**Directions for this task**
Answer these questions using the forum post below.
(a) How old is the writer's partner?
(b) Why didn't the writer qualify for maternity leave?
(c) What reason does the partner give for not wanting a roommate?

**Passage given**
* Begin *
# New Here



## Ready To Give Up (Feb 7, 2009)

Hello everyone,

I am new to this site and am so thankful there is a place where people can go on the net to get advice concerning relationships! Well, here is my story.

I'm 25, my partner is 31. We have been together for 5years and have 2 children together and I have 1 from a previous relationship so we have 3 children in our family. Our son is 2yrs old and I am 9 months pregnant with our 3rd. Things have been bad between us since the beginning and I had the false hope that things were going to get better one day. We have broken up twice, our relationship got physical(violent) both times. Well, I refuse to live with now until we get family counseling and he deals with his anger and issues that he has.

So now, I am staying with my parents, they have a 1 bdrm basement suite that I am renting out. Things are tough financially. He got laid off from his job and thankfully found another one a couple weeks later. Well, he had to move out of a his place because he couldn't afford the rent so he was staying with me and my parents for a couple weeks. He ended up getting kicked out, due to his "anger" problems, he tried to yell at me in front of my family and my parents gave him the boot. So, he found a place and acquired debt because he maxed his credit card/overdraft out. We also have a car(under both our names) that he is making the monthly payments. It's a new car and very, very expensive! He is contributing nothing financially towards our family because of his expensive rent/car payments. I didn't qualify for Mat. Leave since I didn't have enough hours so I am pretty much relying upon the good graces of my family to take of me and the kids which makes me feel like a huge mooch!! I asked him to either get a roommate or find a way to get rid of the car and his response was extremely defensive. He says he doesn't want a roommate because then he won't be able to visit with our son at his place and he won't get rid of the car because he needs it to get to work. I explained that he needs to do something with his financial situation because he very well cannot just make 2 kids and not pay for them. Then he starts telling me that it's my fault too because if I didn't leave him then he could take care of us if we were all under the same roof. So, he finds a way to constantly point the finger at me and blame me for everything. And, to tell you the truth, I am so sick of it! So, I emailed him and told him that I am done with this and he just start setting up visits with our son from now on 'cause I no longer want to be in a relationship where the other party is not willing to compromise.
* End *
(Stored entries)
* Begin *
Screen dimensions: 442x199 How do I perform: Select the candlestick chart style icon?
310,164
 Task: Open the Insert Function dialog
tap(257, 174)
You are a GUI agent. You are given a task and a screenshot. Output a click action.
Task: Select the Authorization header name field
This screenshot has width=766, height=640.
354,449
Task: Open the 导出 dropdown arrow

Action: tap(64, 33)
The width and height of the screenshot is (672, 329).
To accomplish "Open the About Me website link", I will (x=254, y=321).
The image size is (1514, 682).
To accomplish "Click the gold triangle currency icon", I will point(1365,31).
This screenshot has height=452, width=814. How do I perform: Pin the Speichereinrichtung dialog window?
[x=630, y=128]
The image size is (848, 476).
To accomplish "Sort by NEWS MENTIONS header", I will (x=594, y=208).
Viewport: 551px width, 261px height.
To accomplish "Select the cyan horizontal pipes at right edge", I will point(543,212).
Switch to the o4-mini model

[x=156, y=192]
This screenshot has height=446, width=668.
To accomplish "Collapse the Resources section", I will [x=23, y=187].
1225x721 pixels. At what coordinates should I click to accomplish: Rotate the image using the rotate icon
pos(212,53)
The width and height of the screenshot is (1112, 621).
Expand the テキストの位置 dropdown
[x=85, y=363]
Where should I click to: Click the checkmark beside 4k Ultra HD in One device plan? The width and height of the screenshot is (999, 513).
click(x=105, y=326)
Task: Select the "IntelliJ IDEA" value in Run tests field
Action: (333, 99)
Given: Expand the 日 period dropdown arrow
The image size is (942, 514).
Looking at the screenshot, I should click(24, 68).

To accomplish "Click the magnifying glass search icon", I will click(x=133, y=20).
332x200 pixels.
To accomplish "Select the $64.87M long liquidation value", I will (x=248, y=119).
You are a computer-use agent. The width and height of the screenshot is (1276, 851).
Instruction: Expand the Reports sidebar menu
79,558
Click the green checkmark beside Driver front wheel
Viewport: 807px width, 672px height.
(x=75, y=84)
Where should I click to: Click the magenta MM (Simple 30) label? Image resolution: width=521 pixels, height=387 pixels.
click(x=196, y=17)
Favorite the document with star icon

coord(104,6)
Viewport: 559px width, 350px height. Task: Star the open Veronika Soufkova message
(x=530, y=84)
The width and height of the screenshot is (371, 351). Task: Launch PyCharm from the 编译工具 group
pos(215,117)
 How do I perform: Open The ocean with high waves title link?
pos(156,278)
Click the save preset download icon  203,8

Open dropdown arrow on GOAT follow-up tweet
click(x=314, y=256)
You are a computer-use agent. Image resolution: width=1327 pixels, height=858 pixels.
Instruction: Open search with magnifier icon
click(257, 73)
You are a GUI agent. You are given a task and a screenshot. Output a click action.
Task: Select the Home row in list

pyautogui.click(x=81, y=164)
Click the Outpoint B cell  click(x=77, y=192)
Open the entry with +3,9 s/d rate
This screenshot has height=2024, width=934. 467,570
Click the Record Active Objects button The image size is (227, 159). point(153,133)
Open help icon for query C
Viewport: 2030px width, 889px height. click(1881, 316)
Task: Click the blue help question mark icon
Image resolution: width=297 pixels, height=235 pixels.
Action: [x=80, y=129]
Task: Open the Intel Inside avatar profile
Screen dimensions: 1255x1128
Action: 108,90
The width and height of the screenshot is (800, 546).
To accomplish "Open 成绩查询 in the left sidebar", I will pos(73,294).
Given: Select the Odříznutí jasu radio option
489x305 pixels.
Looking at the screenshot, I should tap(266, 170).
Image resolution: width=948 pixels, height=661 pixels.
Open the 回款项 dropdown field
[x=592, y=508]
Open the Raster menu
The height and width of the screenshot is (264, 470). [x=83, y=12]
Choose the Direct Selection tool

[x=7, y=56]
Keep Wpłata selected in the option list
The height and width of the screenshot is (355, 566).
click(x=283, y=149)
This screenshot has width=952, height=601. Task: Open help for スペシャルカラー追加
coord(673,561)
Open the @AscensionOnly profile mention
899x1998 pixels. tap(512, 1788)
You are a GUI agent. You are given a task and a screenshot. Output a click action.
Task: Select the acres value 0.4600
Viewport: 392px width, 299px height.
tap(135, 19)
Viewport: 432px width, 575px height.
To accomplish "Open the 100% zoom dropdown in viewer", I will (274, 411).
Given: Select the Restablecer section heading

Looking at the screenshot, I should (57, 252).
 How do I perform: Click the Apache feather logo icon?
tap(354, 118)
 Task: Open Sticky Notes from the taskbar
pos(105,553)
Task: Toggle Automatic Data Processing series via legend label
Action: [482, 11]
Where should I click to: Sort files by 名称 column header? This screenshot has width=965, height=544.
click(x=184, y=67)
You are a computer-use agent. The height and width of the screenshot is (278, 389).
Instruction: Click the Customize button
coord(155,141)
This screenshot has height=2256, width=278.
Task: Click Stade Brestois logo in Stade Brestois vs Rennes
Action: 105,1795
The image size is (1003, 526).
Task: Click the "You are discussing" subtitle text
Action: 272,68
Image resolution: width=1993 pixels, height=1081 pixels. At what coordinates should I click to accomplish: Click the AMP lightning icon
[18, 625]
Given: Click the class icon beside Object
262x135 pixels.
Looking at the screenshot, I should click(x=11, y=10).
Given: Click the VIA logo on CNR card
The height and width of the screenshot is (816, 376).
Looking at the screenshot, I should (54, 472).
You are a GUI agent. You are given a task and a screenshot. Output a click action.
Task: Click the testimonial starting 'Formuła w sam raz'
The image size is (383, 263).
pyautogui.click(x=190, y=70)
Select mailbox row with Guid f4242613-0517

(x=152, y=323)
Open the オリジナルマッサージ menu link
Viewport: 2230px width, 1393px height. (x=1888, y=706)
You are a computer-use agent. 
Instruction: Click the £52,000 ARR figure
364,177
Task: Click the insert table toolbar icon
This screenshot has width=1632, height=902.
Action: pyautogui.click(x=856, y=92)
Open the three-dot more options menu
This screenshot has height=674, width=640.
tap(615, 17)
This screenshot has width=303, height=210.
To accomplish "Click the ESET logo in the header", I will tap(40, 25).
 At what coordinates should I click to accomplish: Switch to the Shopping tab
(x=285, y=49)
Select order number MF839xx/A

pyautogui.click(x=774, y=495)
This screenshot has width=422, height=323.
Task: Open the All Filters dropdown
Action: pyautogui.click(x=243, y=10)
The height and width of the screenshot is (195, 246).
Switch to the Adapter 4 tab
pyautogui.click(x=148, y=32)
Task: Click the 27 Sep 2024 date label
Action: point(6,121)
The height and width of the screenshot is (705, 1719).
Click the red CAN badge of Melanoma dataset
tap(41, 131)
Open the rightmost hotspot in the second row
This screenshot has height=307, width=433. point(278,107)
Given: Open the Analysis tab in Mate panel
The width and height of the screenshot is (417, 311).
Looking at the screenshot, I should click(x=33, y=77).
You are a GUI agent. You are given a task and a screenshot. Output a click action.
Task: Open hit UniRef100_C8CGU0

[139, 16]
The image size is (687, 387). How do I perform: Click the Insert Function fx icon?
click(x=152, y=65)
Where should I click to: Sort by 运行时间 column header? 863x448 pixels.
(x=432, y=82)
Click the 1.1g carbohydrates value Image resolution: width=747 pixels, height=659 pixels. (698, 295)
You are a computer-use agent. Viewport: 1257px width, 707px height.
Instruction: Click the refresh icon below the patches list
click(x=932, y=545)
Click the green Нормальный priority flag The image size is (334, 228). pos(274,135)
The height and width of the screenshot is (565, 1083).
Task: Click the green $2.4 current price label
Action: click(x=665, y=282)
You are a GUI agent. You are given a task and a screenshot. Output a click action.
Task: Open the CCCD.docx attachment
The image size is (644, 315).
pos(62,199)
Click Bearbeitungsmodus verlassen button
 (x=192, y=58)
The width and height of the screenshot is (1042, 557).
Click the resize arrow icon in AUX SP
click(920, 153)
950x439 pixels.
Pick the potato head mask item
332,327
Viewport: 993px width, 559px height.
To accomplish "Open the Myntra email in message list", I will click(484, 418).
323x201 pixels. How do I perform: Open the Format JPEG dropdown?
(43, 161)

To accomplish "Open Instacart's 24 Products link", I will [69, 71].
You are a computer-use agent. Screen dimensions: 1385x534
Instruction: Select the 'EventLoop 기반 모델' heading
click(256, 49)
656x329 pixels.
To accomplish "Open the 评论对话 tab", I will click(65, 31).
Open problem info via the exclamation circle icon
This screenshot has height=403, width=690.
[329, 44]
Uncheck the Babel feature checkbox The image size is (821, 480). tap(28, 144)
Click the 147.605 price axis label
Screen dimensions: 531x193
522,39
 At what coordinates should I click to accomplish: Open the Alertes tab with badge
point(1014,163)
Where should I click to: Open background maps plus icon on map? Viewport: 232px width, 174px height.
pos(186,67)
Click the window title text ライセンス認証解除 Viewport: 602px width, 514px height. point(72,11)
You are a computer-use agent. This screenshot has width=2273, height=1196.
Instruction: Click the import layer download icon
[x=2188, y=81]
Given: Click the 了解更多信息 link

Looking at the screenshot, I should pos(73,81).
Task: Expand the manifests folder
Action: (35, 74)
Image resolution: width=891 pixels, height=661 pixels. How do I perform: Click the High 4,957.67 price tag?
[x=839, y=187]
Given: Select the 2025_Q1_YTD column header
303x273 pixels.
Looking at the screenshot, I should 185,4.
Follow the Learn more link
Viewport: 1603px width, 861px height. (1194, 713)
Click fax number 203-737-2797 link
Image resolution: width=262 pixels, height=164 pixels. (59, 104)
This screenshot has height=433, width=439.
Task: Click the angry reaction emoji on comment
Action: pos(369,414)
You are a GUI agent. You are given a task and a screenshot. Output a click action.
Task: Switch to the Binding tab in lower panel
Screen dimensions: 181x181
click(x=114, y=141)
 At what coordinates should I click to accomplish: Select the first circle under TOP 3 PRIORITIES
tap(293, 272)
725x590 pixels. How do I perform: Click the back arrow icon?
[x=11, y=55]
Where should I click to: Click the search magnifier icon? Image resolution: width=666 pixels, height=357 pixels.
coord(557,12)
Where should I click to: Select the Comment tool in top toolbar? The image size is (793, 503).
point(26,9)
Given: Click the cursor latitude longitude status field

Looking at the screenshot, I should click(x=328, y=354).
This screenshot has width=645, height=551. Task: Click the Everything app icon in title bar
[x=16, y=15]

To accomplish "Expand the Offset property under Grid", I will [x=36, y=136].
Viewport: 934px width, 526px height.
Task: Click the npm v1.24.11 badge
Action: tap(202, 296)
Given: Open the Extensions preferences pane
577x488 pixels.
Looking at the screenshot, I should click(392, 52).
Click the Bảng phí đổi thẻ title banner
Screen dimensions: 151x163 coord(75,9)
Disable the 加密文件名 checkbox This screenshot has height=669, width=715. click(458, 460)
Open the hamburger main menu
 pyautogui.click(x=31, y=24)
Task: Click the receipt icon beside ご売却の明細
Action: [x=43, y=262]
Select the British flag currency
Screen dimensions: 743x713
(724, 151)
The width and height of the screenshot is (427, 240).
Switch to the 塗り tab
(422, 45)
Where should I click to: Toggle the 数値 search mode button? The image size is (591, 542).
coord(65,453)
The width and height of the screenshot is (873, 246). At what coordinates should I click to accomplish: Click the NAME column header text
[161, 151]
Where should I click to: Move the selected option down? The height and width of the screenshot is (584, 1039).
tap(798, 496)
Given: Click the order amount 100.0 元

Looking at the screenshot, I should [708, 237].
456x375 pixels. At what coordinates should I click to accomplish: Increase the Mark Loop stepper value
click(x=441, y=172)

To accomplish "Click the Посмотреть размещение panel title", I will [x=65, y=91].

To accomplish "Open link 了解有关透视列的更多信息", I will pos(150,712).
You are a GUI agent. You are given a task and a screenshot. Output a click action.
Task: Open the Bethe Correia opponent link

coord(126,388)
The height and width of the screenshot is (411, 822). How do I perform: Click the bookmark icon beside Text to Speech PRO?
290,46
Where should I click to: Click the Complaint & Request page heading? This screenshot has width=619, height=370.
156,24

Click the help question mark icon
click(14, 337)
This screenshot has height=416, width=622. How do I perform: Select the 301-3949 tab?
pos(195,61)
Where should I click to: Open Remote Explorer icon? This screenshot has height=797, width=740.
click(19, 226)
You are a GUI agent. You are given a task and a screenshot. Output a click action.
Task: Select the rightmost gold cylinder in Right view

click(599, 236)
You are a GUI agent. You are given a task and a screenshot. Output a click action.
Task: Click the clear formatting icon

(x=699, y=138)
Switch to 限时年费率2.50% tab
* End *
**Worked answer**
(a) He is 31.
(b) She didn't have enough hours.
(c) With a roommate, he wouldn't be able to visit with their son at his place.